You may recall I discovered a short German poem I'd learned as a child in Jane's book, "All Together In One Place." After searching for years, I finally got the translation in her book. Jane read my post, and had some fascinating details to add. Rather than re-write her comments in my words, I'm going to quote her directly (with her permission, of course).
"Oh good. The German poem. I've heard from people in Ohio and someone in Florida, who also said they'd memorized that poem as a child, but didn't really know what it meant. They were so pleased to find it in my book.
"My nephew took German in high school. He and my dad were talking about German, which was my dad's first language. The discussion triggered my dad's memory (one of those river-tooth moments), and he recited the poem. We all asked him what it meant, and I wrote it down on the back of a paper plate never imagining I'd use it one day. I'm so glad I had it, especially now that he's gone.
"I'm glad your family carries the story even further on and links people in far away places together as only God's family can do!"
I responded to Jane's email and requested permission to share the above story. Here's her reply.

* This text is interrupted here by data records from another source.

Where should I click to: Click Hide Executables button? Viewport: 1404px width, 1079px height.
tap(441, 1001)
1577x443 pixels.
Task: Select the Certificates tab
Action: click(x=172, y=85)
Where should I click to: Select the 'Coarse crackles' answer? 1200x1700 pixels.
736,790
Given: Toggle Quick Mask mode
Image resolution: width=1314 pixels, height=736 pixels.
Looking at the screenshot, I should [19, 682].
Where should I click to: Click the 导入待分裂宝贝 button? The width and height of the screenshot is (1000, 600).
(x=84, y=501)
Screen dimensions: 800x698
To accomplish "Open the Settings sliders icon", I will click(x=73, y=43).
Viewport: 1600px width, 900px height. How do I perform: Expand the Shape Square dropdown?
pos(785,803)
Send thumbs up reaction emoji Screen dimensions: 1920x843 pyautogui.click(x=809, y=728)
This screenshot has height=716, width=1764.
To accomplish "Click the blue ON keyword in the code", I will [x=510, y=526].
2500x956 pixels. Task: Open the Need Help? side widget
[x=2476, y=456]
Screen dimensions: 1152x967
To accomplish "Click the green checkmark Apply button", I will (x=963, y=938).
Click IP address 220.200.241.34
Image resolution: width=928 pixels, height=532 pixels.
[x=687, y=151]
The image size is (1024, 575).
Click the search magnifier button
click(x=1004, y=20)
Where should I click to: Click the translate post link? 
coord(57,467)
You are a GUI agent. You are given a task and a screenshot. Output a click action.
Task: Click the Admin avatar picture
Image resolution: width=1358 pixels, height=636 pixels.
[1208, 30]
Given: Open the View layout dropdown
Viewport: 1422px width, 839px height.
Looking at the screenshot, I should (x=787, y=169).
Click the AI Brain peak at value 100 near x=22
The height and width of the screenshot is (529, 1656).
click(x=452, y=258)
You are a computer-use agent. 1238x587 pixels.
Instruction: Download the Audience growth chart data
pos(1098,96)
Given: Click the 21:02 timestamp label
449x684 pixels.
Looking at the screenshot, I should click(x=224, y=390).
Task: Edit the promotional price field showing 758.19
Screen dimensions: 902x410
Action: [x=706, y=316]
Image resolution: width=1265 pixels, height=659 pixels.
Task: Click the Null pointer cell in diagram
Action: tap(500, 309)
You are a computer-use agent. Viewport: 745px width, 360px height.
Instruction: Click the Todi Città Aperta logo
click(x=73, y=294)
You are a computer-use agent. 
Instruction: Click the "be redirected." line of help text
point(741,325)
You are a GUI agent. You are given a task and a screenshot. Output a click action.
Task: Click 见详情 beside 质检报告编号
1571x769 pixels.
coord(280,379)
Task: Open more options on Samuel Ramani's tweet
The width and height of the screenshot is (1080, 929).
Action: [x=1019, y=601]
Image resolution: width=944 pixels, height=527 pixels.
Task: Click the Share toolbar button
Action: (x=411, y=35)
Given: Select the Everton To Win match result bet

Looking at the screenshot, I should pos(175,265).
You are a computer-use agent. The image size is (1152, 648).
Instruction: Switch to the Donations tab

"Of course, feel free to share that story. You're absolutely correct about the little things affecting us so dearly. James David Duncan (author of The River Why and others) talks about River Teeth -- those portions of the trees that fall into rivers and appear submerged but they keep collecting leaves and branches as the river flows along. He says those little things that come to us in memory are like river teeth. Something catches us in the present moment and takes us back.
"As writers, we can often build those snippets into scenes or even entire books! How they affect me is that they appear in stories, deepening a character perhaps but also hopefully reminding readers of the value of their own nearly forgotten moments that if looked at, even briefly, can bring us insights into our lives today. Jane"
I don't know about you, but I'd love to sit down with Jane over a cup of tea and listen to her talk about the writing life. By the way, I was so happy she explained what the term, "river-tooth moments" meant. LOL! In Part II, Jane answers my questions.
Do you have little memories that pop up in your writing? Do you write down day-to-day happenings that may someday provide a scene or storyline?